→ **WHAT YOU WILL DO**
Copy out the listing below word for word, leaving out the pictures.

— Start of DATA EXCERPTS —

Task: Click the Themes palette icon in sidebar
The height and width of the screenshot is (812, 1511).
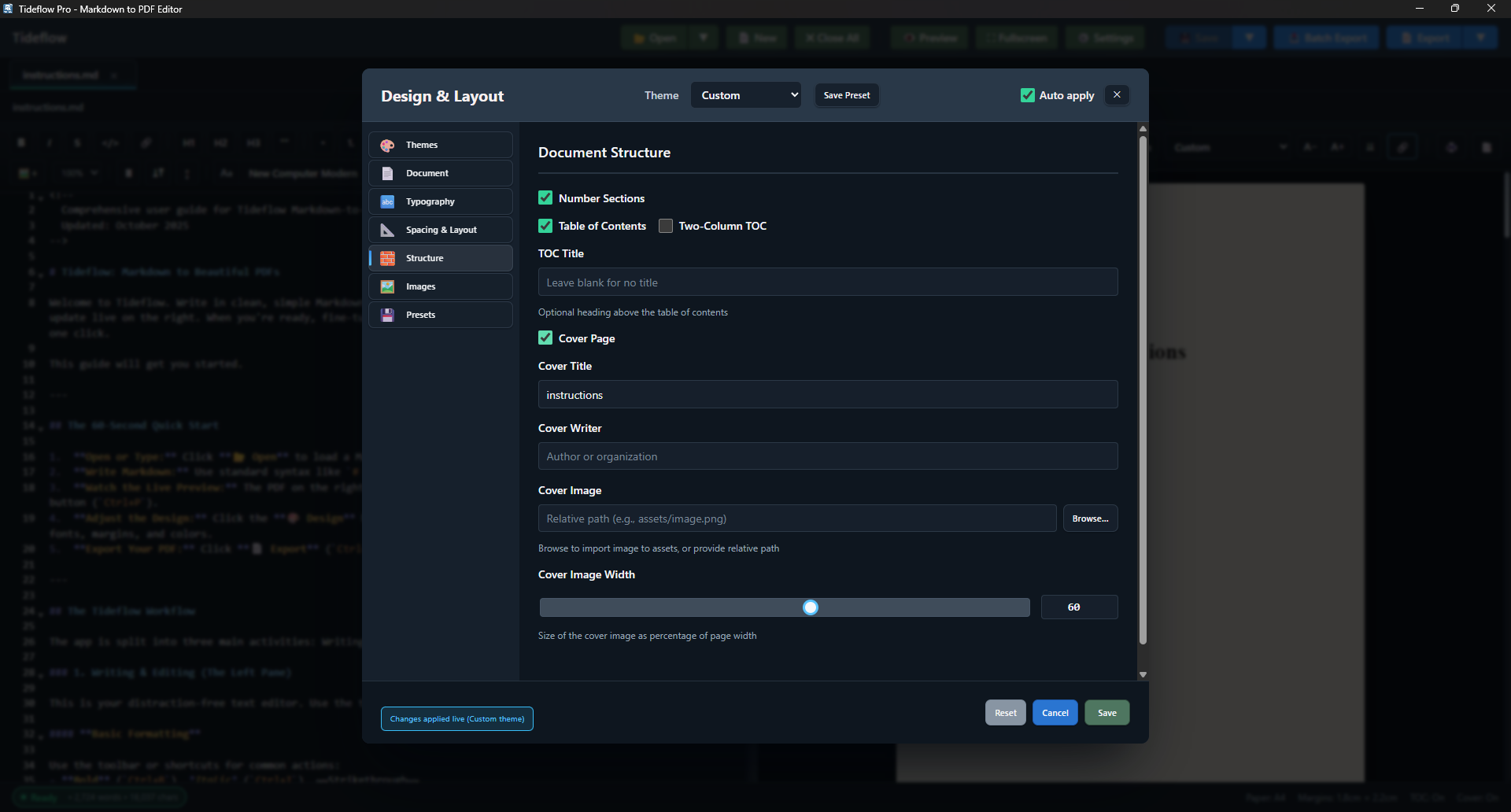Action: pyautogui.click(x=387, y=146)
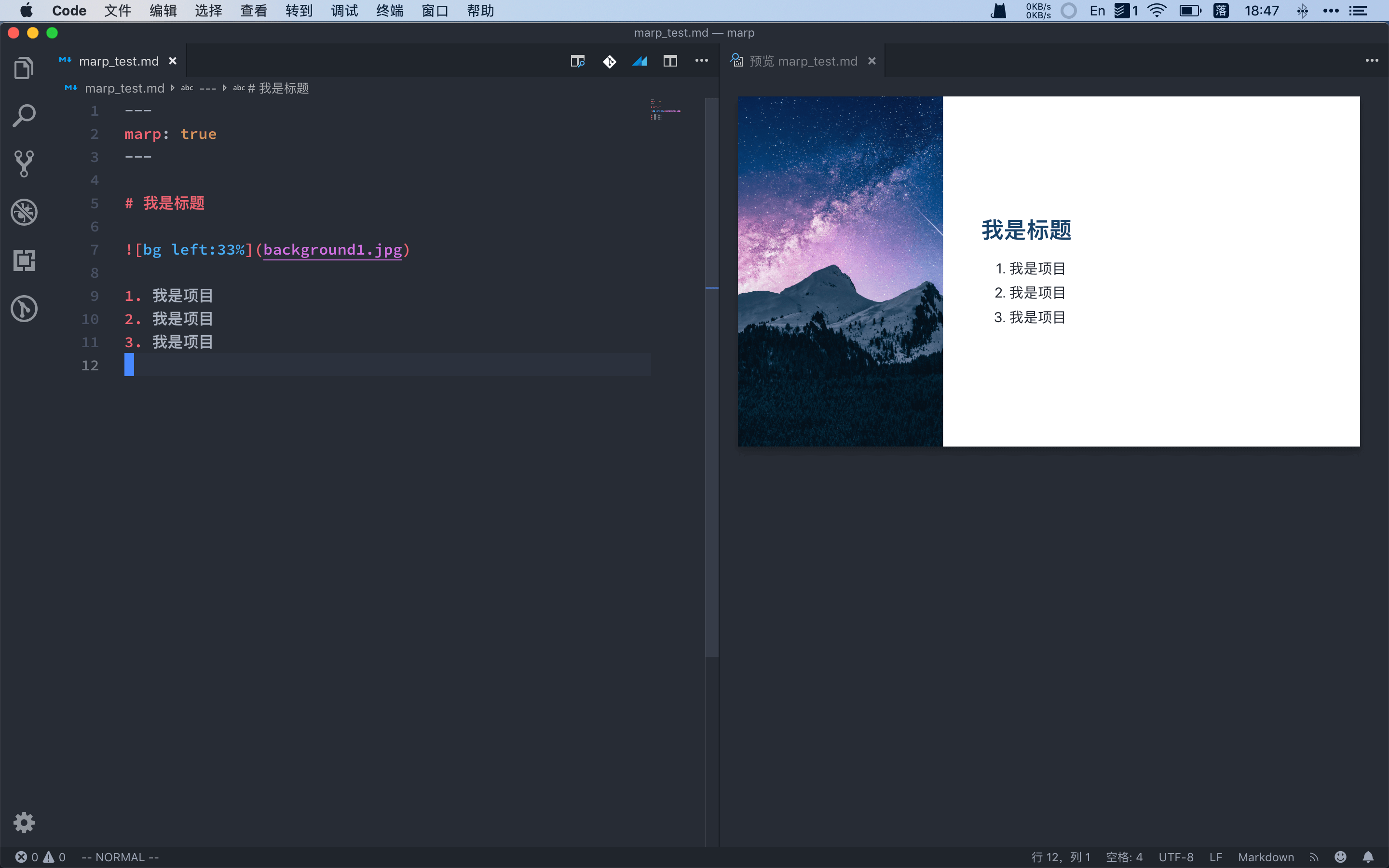Viewport: 1389px width, 868px height.
Task: Open the Extensions view
Action: pos(24,260)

— End of DATA EXCERPTS —

→ **WRITTEN RESPONSE**
Task: Click the Themes palette icon in sidebar
The height and width of the screenshot is (812, 1511).
Action: pyautogui.click(x=387, y=146)
Viewport: 1389px width, 868px height.
Task: Open the Extensions view
Action: pos(24,260)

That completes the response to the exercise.